Depuis quelques années, le marché des drones (avions sans pilotes) augmente fortement. L'immense majorité des drones existants a pour objectif la surveillance, que ce soit d'incendies, de raffineries, de trafic routier, maritime, etc. Ces missions requièrent ainsi à la fois une bonne autonomie, mais aussi une vitesse de croisière importante afin de pouvoir couvrir de grandes distances.

© Aero Composites Innovations

Le drone R²-150 est développé par la société Fly-R (nom commercial : Aero Composites Innovations) pour la surveillance maritime et de feux de forêts, ainsi que des missions dans des conditions météorologiques et environnementales difficiles. Il s'agit d'un drone de taille moyenne avec une envergure d'1m50 et une masse de 10kg en configuration électrique. L'autonomie visée est de 2h avec une vitesse de croisière de 130km/h. Sa particularité réside dans sa compacité grâce à l'utilisation d'une aile rhomboïdale (aile en diamant sur deux plans) permettant ainsi de réduire à la fois l'envergure et le poids pour des performances aérodynamiques très proches d'une configuration classique présentant une envergure double mais une surface alaire identique. La conception présente en outre l'avantage de réduire les tourbillons marginaux visibles sur des voilures classiques, limitant ainsi la traînée totale du drone et augmentant sa vitesse et son endurance.


Drone Fly-R R²-150 (© Courtesy of AC-Innov)

Drone Fly-R R²-150 (© Courtesy of AC-Innov)

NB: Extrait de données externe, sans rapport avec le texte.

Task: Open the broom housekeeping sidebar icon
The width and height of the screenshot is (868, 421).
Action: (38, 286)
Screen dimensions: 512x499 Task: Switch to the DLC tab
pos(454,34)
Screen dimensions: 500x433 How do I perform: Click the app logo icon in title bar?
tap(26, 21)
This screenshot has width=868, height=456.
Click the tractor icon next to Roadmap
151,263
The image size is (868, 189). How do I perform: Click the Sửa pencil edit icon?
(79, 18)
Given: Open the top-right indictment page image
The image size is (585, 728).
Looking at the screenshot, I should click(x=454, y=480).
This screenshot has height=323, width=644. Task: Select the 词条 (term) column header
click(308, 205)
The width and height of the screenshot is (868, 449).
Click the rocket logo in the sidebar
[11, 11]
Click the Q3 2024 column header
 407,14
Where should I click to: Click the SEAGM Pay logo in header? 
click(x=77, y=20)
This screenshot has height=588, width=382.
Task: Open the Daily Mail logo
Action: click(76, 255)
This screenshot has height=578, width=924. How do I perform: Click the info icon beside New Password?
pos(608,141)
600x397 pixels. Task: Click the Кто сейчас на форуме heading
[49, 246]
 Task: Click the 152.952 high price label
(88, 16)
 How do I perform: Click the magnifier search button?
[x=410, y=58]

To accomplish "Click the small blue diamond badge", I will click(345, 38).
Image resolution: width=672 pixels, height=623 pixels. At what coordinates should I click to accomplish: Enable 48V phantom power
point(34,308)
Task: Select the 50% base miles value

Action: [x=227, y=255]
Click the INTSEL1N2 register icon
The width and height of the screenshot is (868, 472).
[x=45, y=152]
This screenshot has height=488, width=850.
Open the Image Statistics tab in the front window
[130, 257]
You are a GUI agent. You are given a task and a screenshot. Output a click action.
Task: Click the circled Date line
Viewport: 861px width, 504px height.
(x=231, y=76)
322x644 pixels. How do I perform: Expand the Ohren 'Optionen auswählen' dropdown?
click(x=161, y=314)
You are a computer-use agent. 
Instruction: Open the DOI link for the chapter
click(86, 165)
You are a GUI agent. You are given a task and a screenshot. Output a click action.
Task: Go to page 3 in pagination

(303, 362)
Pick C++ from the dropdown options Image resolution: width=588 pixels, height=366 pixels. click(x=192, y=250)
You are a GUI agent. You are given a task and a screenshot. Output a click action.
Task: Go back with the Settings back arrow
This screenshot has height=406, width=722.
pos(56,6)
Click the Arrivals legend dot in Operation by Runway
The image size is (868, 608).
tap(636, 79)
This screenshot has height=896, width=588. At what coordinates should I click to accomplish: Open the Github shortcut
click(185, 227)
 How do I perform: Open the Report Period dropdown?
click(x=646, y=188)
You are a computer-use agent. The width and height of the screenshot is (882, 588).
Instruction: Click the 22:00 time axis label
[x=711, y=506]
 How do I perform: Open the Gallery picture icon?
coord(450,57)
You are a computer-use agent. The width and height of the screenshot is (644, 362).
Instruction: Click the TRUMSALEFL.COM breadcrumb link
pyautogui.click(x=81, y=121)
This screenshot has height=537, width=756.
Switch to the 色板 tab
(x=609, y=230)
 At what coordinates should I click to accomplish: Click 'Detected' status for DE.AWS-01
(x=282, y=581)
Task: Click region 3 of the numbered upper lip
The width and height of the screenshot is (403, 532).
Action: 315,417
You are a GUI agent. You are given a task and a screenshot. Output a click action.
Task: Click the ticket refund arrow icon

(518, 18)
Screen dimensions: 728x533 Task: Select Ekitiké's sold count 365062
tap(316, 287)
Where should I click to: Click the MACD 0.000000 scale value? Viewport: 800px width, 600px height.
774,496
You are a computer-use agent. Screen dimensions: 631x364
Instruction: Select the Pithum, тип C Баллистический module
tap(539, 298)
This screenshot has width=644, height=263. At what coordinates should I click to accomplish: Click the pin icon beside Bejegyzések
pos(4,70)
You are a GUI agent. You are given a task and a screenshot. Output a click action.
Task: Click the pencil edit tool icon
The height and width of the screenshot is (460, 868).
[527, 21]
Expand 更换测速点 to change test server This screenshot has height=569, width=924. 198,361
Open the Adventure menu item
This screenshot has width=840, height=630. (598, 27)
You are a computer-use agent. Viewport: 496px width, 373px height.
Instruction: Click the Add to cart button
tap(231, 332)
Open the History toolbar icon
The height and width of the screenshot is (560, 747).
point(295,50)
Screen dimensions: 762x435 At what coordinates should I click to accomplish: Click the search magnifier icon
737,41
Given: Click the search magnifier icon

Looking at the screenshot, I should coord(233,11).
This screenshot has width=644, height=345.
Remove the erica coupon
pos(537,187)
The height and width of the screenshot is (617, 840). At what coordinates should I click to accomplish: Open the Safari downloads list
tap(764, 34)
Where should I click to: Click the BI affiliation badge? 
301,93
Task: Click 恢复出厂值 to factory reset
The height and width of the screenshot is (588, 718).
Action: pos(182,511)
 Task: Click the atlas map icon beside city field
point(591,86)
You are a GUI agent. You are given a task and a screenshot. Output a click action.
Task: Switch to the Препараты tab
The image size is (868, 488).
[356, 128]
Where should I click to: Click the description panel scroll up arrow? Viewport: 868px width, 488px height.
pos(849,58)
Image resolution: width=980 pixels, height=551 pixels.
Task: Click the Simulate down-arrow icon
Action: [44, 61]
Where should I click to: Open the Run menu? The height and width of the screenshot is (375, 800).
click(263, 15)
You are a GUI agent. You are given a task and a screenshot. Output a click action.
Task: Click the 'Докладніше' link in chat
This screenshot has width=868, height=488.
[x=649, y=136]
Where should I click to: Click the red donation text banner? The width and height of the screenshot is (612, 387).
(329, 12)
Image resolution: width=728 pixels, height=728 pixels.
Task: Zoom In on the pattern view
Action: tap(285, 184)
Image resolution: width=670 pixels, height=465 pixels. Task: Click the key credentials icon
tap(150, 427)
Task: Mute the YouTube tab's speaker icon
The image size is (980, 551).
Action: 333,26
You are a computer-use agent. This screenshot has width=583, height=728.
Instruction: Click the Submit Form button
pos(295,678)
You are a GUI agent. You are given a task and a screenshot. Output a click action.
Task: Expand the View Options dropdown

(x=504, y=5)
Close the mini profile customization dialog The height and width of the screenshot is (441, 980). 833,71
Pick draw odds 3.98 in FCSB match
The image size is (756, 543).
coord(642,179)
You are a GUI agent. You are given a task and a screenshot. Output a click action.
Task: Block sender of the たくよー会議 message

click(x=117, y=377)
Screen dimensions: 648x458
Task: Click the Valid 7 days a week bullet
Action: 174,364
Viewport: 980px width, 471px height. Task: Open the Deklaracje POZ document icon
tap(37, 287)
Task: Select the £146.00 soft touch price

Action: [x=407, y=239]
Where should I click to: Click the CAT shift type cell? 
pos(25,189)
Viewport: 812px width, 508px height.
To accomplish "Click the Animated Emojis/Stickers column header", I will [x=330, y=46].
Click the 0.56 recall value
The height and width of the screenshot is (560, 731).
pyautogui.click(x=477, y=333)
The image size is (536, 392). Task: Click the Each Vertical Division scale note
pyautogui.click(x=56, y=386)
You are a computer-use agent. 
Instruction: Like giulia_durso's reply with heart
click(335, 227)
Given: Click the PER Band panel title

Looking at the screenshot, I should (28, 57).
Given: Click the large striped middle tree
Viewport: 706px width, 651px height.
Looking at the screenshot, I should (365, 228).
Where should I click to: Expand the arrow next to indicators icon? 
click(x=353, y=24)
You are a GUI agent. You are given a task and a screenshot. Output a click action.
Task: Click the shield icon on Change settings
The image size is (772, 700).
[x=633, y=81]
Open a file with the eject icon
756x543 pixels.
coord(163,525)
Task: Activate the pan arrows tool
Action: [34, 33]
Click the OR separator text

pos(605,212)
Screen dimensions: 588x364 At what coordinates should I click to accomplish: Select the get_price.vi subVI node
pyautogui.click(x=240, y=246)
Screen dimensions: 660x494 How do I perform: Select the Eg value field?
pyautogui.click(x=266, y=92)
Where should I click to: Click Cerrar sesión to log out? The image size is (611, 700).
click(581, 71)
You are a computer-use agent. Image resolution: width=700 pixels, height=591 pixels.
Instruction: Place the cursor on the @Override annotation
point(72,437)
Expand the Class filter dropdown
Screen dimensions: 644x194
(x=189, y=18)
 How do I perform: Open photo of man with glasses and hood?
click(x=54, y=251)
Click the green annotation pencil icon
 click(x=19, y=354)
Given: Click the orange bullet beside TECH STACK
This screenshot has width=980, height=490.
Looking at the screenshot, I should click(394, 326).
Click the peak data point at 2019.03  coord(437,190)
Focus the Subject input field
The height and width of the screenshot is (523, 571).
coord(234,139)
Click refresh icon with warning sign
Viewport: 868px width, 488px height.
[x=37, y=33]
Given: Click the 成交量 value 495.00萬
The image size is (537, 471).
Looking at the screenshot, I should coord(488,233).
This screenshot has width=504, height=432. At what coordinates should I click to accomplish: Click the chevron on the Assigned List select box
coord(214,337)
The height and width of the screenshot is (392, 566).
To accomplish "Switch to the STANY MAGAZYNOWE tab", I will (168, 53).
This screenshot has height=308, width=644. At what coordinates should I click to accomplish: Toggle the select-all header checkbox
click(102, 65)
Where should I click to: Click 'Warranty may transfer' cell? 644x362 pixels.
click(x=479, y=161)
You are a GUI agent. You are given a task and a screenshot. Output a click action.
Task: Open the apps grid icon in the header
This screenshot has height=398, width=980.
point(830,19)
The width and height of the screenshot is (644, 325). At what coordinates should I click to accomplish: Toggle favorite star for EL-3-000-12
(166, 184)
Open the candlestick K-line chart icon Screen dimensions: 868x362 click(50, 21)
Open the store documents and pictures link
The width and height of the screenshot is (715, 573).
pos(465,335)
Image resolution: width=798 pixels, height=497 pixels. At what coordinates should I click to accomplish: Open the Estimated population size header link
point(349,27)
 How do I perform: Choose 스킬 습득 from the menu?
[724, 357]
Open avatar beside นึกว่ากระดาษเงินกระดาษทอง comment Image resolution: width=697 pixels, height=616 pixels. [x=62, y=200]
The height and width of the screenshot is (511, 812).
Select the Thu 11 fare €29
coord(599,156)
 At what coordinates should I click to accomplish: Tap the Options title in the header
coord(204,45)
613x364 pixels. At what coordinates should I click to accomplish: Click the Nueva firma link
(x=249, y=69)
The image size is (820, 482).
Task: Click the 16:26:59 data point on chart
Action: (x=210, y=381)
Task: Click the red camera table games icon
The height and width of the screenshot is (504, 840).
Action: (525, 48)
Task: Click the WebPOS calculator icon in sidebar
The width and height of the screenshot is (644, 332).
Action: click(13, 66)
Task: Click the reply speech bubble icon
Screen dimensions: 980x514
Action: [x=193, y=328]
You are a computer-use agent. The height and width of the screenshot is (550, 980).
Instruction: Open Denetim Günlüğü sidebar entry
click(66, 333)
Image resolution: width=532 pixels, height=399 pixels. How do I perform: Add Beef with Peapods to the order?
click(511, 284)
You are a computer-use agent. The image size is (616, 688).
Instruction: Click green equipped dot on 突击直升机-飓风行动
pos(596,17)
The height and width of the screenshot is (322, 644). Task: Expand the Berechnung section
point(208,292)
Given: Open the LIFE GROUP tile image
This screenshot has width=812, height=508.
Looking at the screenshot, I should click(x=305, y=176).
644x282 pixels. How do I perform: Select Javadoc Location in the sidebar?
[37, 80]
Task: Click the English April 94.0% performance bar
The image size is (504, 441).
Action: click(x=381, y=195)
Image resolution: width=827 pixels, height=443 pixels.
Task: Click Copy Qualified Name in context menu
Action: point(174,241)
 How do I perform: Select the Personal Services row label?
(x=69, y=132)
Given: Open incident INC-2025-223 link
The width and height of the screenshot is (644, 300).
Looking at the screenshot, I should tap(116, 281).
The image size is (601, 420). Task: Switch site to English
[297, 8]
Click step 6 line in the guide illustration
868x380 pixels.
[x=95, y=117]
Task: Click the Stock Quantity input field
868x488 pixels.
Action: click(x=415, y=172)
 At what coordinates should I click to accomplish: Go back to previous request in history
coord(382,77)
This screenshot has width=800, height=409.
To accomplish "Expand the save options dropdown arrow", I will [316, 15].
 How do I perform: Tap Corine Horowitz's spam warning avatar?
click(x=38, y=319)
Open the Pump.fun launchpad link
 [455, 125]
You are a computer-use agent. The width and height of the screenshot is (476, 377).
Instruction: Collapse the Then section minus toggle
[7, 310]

Le calcul des performances aérodynamiques d'un tel système constitue une des applications historiques de la CFD pour le secteur aéronautique. Une problématique souvent sous-estimée dans le calcul des performances est la transition de la couche limite entre les régimes laminaire et turbulent. Cette transition est particulièrement importante à prendre en compte dans l'estimation de la traînée (une couche limite laminaire frotte beaucoup moins qu'une couche limite turbulente), surtout quand l'avion vole dans un régime transitoire, ce qui est le cas pour le R²-150 en croisière (le Reynolds de vol est alors d'environ 1e6). Malheureusement, la prise en compte de cette transition, malgré son fort impact sur les performances, reste très complexe.


© ONERA elsA

elsA, le code aérodynamique édité par l'ONERA en collaboration avec Airbus et Safran, permet la prise en compte de façon précise de cette transition. Il s'appuie sur des maillages structurés, que l'on peut assembler en patchs recouvrants grâce à la technique chimère.

© Pointwise

L'ensemble des patchs a été réalisé en utilisant le logiciel Pointwise, qui en simplifie la génération grâce à son algorithme d'extrusion hyperbolique. Dans le cas de géométries concaves, l'utilisation de cet algorithme requiert malgré tout du savoir-faire pour obtenir un maillage de bonne qualité

Vue des différents patchs générés avec Pointwise pour chacune des parties de l'avion (aile, dérive, fuselage, hélice, etc.)

© Cassiopée

Les patchs sont ensuite assemblés en utilisant les modules Cassiopée d'elsA. Cassiopée réalise en outre les différents masquages et calculs d'interpolation inter-patchs nécessaires à la simulation CFD. Le maillage final pour la configuration complète compte environ 130 millions de mailles répartis sur deux fois 14 patchs.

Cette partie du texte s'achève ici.